|It is not proven scabies will make you sick. Some toxic scabies treatments can make you sick. Also scratching your skin and making sores can lead to infection.|
- Scabies is a very easy to spread disease of the skin and is brought about by miniature mites.
- The Scabies Mite is the cause of the problem by burrowing into the skin to lay eggs.
- The mite is practically invisible to us and it is a particularly common complaint to be troubled with scabies.
- A female scabies mite digs to lay, and only into the very first layer of the skin. She eats the skin as she burrows and stops in the burrow for her lifetime.
- Once living in the burrow the scabies mite might begin laying almost immediately and will do so more than once every day and over a period of up to two months.
- The scabies eggs hatch in a few days, and emerge from the burrow to live on our hair follicle.
- In as few as four days the scabies mite reaches laying age and searches for a mate, at which point the female will begin the process again, burrowing into the skin to lay her eggs.
- The Scabies sufferer might notice miniature bites or pimples at first and it is worth being aware that the mites thrive in warm and moist areas.
- Scabies will most frequently occur in the armpits or on the chest, and in the genital area, the fingers, and anywhere where jewellery presents a warm spot.
- Places where there are hiding places in the skin are popular with the scabies mite and are prime spots for the infection to be found.
- Patients with Scabies will notice irritation - often very intense and most commonly at night - and the appearance of a red rash, and will be inclined to scratch the area infected.
- In children it is general for the scabies mite to live on the soles of the feet and the palms, and also on the scalp, while in babies it is usually the neck and head that are most often affected.
- Itching and irritation happens becausae of an allergic reaction that the body undergoes thanks to the presence of the scabies mites, and is sometimes very harmful indeed.
- As the scabies suffering spreads the sufferer could experience hardening of the skin, with crusty and scaly skin appearing in time.
- In those with easily affected skin, or those with serious scabies signs nodular scabies can be the result.
- Nodular Scabies is a condition and is prevalent when debris left behind by the mite becomes left under the skin.
- As scabies could become serious and severe if left untreated it is imperative that the correct treatment is applied for the specified time.
- The aged and others with susceptible immune systems are generally likely to suffer from exaggerated cases of scabies, and should be careful as a result.

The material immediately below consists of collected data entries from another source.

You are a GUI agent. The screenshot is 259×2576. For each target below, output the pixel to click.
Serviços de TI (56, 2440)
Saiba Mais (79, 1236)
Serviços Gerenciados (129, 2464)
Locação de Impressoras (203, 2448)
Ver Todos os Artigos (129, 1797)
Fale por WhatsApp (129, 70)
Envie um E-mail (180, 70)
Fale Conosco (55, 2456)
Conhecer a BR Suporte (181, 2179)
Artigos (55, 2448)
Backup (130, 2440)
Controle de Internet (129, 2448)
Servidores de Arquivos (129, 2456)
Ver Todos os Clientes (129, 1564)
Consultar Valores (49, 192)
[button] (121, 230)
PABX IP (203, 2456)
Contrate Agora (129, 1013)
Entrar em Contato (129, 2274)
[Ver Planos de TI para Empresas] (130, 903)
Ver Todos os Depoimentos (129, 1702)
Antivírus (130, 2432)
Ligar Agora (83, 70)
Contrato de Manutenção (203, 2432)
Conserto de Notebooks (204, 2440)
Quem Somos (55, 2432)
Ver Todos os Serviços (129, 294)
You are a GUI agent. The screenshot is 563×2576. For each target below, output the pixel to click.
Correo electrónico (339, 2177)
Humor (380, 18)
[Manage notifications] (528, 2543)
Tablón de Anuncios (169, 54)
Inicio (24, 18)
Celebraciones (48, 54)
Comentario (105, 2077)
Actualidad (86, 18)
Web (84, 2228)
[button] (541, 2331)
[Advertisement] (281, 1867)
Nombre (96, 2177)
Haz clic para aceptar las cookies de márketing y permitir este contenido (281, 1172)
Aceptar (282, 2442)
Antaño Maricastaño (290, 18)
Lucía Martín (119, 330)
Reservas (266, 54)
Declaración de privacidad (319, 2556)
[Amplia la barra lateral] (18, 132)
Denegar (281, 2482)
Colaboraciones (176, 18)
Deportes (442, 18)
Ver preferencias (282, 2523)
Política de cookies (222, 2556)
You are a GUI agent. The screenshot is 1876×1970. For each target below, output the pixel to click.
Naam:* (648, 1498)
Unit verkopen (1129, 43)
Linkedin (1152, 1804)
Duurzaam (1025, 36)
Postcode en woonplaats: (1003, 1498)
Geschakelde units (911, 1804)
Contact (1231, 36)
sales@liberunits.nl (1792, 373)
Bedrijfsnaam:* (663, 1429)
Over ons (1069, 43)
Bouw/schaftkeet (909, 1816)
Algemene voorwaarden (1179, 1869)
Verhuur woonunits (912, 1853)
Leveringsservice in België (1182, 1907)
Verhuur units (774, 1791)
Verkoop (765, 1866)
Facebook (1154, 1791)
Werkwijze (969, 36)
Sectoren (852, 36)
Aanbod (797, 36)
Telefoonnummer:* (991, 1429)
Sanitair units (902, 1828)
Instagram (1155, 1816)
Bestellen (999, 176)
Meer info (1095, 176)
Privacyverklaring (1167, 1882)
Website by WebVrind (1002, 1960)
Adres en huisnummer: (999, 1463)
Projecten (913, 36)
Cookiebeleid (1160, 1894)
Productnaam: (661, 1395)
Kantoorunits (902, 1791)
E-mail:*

- Like lots of similar conditions scabies is highly contagious and it does not necessarily need one to come into direct contact with a case to become infected.
- Resting in a bed or sitting in a chair that has been inhabited by a sufferer can bring about scabies infection, as can close contact with the patient.
- Scabies is often found in nursing homes where the aged reside, and in people who work in the health profession and come into contact with cases.
Lexi writes, “I know scabies make you itch, but I really wasn’t sure if they caused other illnesses. I’ve never heard of anything like that happening.”
Wayne J. said, “The itching will drive you nuts. If you scratch too much you can make the areas infected worse. The last thing you need is a secondary infection on top of the scabies. Scabies are bad enough.”
Robert M. said, “Severe scratching may cause a secondary bacterial infection in the form of impetigo. Which is another unpleasant and contagious condition. Just like scabies, impetigo can spread to anyone who comes into contact with infected skin, clothing, towels, and bed linens, that have been touched by infected skin.”
D. F. said, “Scabies themselves doesn't cause any long-term health problems. The itching can really wear you down and make you feel depressed. Be cautious not to scratch the infected area. Germs introduced to the wound can cause other infections and make it hard to treat.”